* _Given text_:
BEGIN

Is Software Required to Support SIOP Success?
Although the answer to this question is that “it depends”, after almost fifty successful SIOP projects with clients across multiple industries and sizes (from closely held businesses to private equity backed to large, global organizations), SIOP specific software has not been required for success.

With that said, there are benefits to using SIOP specific software products in certain situations. On a related note, ERP and related technologies are integral to success, and data is cornerstone to a successful SIOP process and results.

Is an ERP System Required to Support SIOP?
Almost every client has an ERP system. At their core, ERP systems perform the transactions required to support taking orders, purchasing materials, planning production, picking and shipping product, handling returns, and invoicing customers. As complexity and disruptions abound in the global supply chain, it is no longer sufficient to simply have an ERP system. To thrive during these volatile times, an increasing number of clients are upgrading to modern ERP systems to better support evolving customer requirements, increasing automation and efficiency needs, and predictive analytics capabilities.

In 98% of the client situations, having an ERP system is required to support SIOP success. The only reason we didn’t use 100% is that we worked with an innovative building products manufacturer still using QuickBooks Enterprise to successfully roll out a SIOP process. They were the exception to the rule as they had a CRM (customer relationship management) system and an Excel based forecasting system in place, were progressive in nature, had put process disciplines in place and were in process of selecting an ERP system. The main reason an ERP system is essential to SIOP is because you’ll need to capture demand and supply information to roll up into your SIOP process. Although at times it can prove valuable, it is NOT required (and sometimes not preferred) to use detailed transactional data. On the other hand, there is key demand and supply data stored in your ERP system that will be integral to your SIOP process.

Do You Need to Upgrade from an Outdated ERP System to a Modern ERP System to Implement SIOP?
No, you don’t need to upgrade to a modern ERP system to implement SIOP. Although you will likely improve upon your demand and supply data with a modern ERP system, we have worked with many clients with archaic systems to successfully implement SIOP and achieve results. In most of these situations, they had an ERP upgrade on their IT roadmap but didn’t want to delay progress in getting in front of their customer demand and EBITDA performance. From a SIOP point-of-view, so long as you can get data out of your ERP system, you will have what is needed to succeed.

END

* _Supplied information_:
BEGIN

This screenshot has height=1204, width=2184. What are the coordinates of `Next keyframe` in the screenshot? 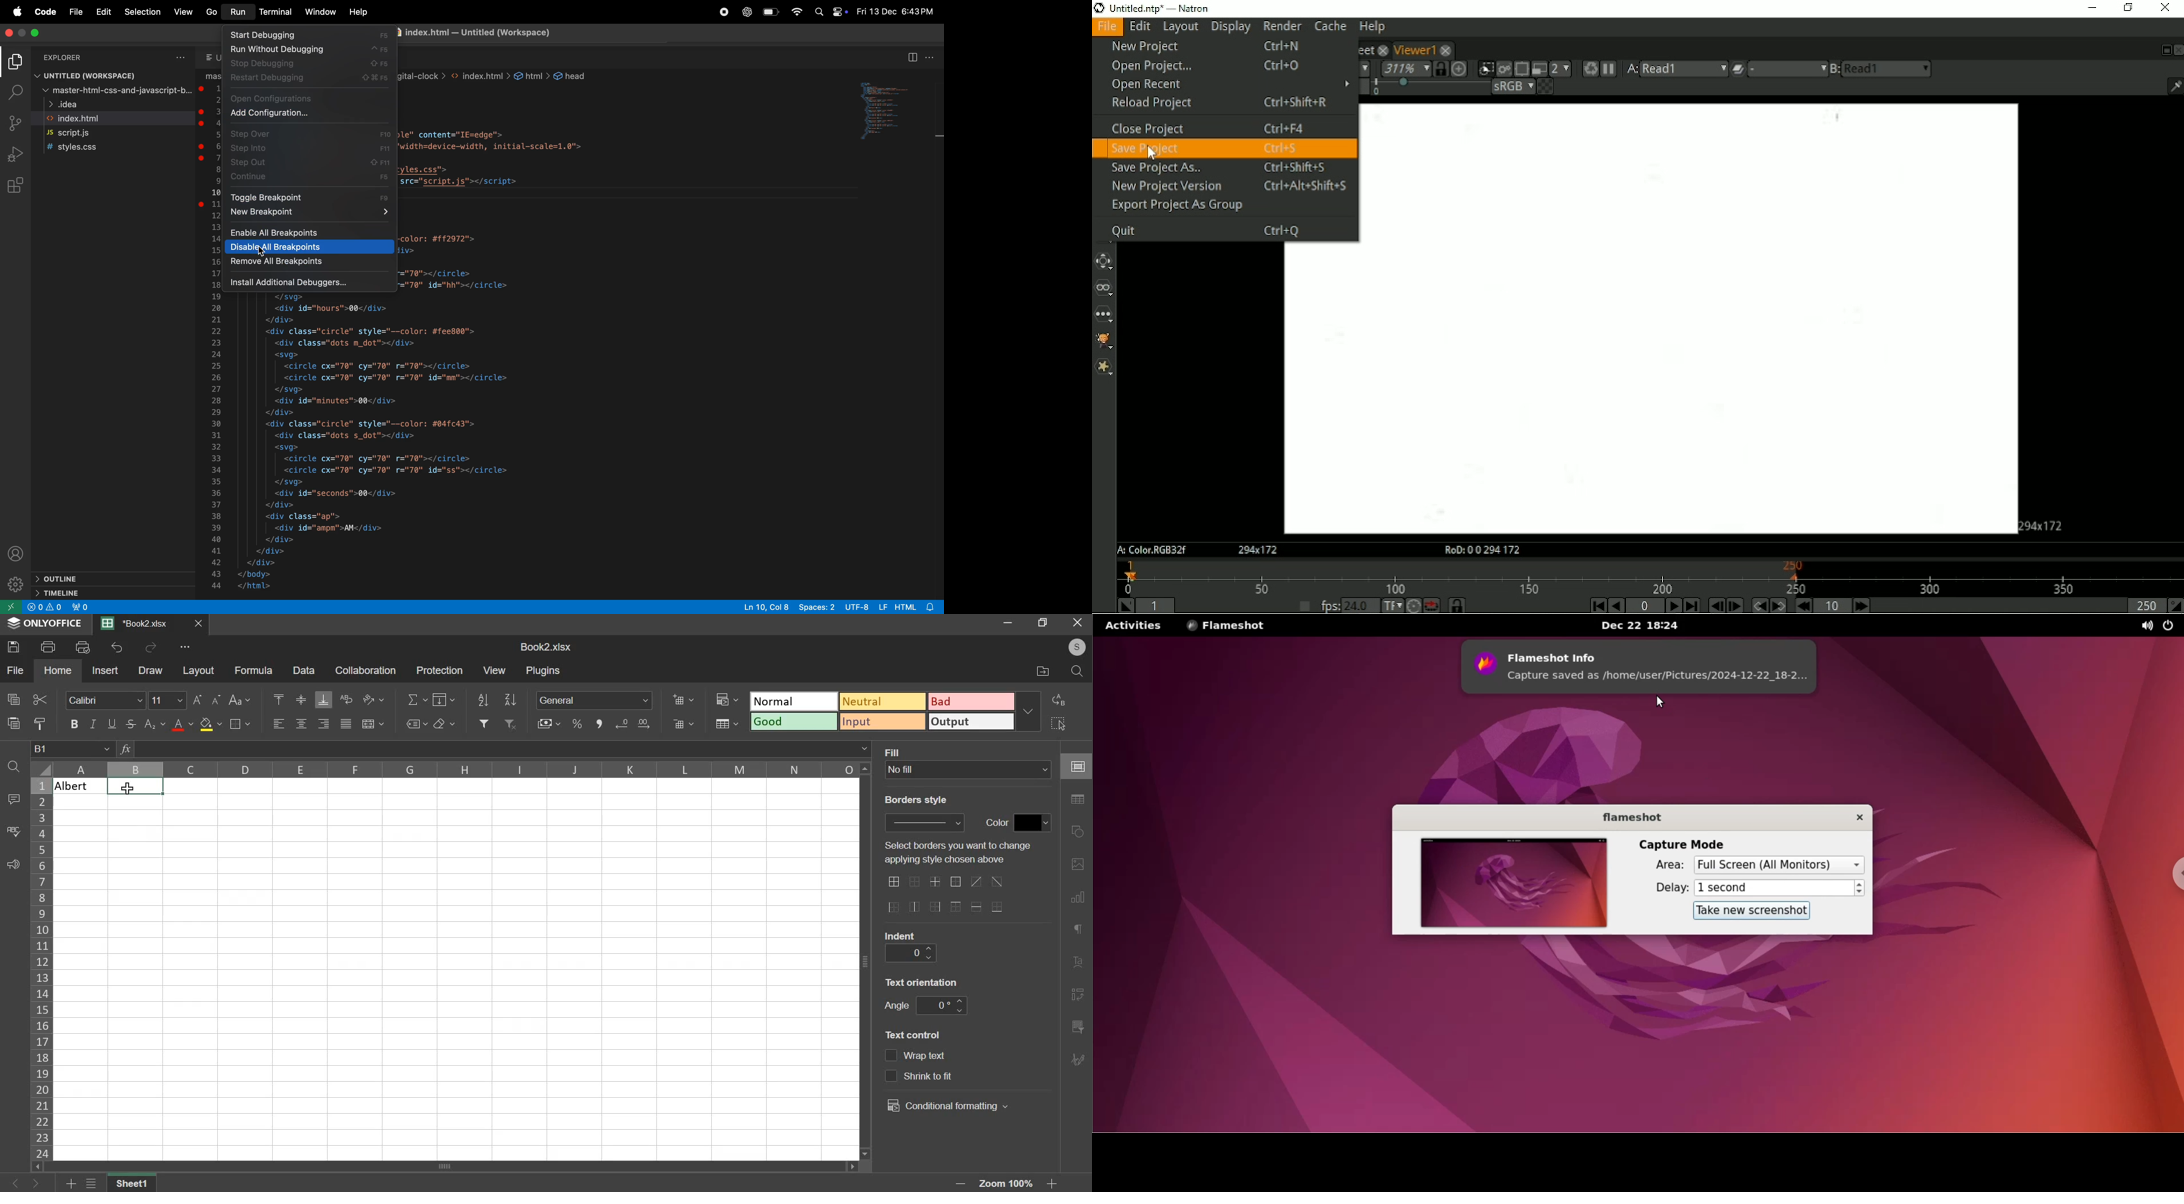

END

* _Work to complete_:
**1)** From the SIOP article, return the passage that begins at the words "Is Software Required" and stops after the words "required for success.".
**2)** Answer these from the SIOP article:
(a) Roughly how many SIOP projects does it cite as completed without SIOP-specific software being required?
(b) What system was the building products manufacturer still using when it rolled out a SIOP process?
(c) What did most of the clients with archaic systems have on their IT roadmap?

* _Results for each task_:
**1)**
Is Software Required to Support SIOP Success?
Although the answer to this question is that “it depends”, after almost fifty successful SIOP projects with clients across multiple industries and sizes (from closely held businesses to private equity backed to large, global organizations), SIOP specific software has not been required for success.

**2)**
(a) Almost fifty.
(b) QuickBooks Enterprise.
(c) An ERP upgrade.